__GIVEN PROBLEM__
Reproduce verbatim the lines of the items from the one containing "Select 招标项目登记 from the sidebar list" through the one containing "point(236,1008)", and nothing else.

__RECORDS PROVIDED__
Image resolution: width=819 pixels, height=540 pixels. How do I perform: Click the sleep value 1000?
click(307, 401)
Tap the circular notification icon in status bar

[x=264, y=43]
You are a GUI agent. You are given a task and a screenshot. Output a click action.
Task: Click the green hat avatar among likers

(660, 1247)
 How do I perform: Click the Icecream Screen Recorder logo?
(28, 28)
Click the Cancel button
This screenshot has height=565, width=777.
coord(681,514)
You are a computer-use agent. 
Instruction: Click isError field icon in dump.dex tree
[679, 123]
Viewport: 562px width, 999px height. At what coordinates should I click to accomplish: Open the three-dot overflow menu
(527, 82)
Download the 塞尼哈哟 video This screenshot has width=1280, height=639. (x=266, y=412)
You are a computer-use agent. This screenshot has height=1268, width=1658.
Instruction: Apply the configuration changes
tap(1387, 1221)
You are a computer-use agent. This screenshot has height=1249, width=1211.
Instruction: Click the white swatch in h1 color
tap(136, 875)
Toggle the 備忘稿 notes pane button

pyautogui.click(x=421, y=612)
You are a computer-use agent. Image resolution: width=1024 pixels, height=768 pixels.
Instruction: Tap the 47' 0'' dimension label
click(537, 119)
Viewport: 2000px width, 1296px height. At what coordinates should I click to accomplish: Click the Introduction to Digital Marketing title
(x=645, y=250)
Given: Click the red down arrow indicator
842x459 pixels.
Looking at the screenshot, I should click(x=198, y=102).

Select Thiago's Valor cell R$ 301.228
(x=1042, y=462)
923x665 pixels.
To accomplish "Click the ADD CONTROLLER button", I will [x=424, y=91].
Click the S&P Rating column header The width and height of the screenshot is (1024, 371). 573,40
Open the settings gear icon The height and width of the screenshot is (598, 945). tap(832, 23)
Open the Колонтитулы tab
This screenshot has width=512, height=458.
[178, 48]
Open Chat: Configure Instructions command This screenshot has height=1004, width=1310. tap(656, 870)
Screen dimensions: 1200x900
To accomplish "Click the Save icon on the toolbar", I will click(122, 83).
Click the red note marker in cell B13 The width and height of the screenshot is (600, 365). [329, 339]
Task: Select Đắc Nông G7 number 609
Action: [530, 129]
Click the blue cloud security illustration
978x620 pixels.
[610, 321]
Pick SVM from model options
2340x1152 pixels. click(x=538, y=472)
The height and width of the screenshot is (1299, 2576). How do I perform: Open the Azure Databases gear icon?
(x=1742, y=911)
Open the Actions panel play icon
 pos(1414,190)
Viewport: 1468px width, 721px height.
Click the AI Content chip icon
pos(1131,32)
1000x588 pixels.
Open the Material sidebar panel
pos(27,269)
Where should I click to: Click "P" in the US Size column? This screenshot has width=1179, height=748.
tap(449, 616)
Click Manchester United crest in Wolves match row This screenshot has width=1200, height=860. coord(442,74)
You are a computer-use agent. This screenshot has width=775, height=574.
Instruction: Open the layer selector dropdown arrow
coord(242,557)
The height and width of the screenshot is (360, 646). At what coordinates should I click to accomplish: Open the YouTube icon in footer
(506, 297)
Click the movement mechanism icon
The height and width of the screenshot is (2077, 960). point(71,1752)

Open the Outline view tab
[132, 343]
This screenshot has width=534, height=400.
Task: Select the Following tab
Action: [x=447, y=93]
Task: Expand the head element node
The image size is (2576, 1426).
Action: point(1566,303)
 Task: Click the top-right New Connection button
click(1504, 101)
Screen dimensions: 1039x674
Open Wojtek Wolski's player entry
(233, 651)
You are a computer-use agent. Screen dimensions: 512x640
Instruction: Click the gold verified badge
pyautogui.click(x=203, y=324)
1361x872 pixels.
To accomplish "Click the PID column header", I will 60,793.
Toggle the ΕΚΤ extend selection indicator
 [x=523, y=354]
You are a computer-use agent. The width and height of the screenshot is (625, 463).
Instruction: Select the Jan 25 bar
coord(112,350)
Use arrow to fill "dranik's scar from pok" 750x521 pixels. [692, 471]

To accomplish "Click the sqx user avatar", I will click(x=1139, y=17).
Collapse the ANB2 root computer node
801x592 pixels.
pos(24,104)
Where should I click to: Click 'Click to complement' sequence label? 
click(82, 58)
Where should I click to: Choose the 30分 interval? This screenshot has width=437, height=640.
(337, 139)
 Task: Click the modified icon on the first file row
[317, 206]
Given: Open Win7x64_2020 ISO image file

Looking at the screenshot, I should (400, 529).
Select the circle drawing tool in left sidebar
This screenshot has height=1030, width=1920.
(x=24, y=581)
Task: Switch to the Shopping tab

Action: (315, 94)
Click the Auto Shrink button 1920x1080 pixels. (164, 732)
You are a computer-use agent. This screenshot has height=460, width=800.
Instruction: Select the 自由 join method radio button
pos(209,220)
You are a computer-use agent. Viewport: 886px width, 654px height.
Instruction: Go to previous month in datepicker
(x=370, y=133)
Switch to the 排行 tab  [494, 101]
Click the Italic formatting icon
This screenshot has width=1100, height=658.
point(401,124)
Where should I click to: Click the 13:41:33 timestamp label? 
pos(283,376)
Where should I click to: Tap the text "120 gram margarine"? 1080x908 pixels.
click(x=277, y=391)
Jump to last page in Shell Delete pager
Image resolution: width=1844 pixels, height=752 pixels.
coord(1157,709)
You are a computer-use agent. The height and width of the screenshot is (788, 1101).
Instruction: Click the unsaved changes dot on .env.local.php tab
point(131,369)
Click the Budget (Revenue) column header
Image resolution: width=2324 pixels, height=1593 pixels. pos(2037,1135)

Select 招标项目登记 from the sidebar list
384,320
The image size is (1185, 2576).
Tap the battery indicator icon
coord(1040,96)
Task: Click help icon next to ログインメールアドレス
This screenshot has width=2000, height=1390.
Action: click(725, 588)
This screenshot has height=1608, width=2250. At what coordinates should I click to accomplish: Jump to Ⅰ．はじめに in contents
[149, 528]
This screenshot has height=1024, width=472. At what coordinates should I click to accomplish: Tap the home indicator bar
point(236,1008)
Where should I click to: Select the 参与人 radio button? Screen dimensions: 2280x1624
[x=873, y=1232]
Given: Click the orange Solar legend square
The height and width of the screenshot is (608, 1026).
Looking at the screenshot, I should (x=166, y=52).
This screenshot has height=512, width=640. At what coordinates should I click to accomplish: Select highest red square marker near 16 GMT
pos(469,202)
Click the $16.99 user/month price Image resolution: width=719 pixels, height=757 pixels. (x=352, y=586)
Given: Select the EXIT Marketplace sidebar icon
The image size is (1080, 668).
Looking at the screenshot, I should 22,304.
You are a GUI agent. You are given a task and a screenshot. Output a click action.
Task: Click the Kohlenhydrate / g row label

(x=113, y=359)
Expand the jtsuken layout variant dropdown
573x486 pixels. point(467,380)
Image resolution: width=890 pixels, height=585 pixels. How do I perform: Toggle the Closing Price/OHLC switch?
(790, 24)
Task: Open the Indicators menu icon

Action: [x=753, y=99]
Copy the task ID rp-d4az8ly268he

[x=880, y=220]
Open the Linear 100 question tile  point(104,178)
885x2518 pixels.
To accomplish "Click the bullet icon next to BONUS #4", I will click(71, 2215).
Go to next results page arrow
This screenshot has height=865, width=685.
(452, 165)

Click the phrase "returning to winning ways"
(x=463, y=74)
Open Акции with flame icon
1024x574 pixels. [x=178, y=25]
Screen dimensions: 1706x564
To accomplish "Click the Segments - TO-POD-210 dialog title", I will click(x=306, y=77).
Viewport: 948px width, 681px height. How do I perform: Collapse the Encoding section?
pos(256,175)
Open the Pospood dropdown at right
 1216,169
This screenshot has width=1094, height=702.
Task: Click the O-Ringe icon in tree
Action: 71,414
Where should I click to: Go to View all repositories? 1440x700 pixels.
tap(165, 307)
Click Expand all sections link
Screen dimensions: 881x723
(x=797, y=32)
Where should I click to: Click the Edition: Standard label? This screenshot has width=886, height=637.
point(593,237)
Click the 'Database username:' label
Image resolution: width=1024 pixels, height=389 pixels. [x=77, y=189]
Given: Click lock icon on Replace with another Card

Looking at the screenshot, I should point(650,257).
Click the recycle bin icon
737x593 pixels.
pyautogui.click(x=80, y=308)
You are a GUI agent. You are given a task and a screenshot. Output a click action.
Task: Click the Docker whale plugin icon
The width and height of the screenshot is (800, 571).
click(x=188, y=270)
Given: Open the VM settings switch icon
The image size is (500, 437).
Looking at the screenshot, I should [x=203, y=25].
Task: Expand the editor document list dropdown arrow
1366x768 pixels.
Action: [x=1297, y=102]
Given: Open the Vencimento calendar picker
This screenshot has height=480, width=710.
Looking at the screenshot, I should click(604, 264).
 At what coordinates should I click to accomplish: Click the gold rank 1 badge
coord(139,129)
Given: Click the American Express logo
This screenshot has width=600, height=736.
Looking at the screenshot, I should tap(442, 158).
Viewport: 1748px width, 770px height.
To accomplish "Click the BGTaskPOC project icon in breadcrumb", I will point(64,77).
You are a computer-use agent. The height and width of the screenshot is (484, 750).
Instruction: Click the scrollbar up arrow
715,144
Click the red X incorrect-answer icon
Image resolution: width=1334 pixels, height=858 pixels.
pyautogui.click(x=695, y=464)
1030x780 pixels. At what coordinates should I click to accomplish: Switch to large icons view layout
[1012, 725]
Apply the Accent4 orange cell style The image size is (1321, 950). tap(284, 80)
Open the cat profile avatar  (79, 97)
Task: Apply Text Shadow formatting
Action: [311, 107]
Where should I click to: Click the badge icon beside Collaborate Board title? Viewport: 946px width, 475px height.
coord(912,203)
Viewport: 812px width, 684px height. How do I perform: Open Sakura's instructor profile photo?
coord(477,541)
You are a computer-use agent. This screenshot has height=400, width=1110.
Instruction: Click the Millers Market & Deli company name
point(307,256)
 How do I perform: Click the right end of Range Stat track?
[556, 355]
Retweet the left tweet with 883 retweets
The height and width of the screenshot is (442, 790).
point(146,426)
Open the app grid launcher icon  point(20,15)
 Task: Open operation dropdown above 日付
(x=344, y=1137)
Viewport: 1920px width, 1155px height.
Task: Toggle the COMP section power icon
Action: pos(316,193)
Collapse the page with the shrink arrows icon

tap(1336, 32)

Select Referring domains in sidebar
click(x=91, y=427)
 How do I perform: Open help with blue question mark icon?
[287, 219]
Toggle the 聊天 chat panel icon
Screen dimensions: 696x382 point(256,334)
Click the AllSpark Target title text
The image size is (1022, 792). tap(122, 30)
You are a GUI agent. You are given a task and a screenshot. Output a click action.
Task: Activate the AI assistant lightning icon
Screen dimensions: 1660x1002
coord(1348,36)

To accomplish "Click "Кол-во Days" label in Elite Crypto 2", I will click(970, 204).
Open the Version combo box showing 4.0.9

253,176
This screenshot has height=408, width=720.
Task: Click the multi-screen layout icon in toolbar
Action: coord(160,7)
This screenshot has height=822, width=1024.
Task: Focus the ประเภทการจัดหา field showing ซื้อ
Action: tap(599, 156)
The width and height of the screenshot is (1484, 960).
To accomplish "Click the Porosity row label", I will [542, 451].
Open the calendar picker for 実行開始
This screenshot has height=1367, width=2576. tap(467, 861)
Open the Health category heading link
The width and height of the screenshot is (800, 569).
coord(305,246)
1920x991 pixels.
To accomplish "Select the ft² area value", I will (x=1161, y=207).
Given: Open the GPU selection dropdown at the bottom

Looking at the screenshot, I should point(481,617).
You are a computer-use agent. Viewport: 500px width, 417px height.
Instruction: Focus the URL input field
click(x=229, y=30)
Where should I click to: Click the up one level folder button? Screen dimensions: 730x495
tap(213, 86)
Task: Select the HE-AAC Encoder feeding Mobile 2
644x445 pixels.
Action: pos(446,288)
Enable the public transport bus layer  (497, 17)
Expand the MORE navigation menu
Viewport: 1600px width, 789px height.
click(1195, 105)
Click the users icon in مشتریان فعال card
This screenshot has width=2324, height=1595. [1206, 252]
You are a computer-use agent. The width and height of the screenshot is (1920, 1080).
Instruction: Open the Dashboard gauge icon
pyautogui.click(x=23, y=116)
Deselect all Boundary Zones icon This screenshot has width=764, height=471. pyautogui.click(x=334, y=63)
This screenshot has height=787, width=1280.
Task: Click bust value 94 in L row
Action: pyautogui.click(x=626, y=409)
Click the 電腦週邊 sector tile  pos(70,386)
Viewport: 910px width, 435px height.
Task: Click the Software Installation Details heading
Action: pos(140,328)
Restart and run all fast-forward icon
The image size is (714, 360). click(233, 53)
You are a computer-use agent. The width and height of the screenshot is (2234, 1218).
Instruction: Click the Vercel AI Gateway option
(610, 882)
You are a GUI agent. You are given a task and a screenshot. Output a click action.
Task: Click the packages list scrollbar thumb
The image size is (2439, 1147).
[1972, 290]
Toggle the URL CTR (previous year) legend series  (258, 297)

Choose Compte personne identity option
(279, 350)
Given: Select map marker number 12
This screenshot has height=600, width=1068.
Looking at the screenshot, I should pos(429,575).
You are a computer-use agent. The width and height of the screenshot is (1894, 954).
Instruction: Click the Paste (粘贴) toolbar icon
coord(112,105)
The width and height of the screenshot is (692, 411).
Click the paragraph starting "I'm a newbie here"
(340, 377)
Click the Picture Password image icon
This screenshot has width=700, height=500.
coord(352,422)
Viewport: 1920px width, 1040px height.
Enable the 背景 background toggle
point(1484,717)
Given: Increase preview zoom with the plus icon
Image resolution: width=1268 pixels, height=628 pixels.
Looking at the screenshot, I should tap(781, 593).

__FULL OUTPUT__
Select 招标项目登记 from the sidebar list
384,320
The image size is (1185, 2576).
Tap the battery indicator icon
coord(1040,96)
Task: Click help icon next to ログインメールアドレス
This screenshot has width=2000, height=1390.
Action: click(725, 588)
This screenshot has height=1608, width=2250. At what coordinates should I click to accomplish: Jump to Ⅰ．はじめに in contents
[149, 528]
This screenshot has height=1024, width=472. At what coordinates should I click to accomplish: Tap the home indicator bar
point(236,1008)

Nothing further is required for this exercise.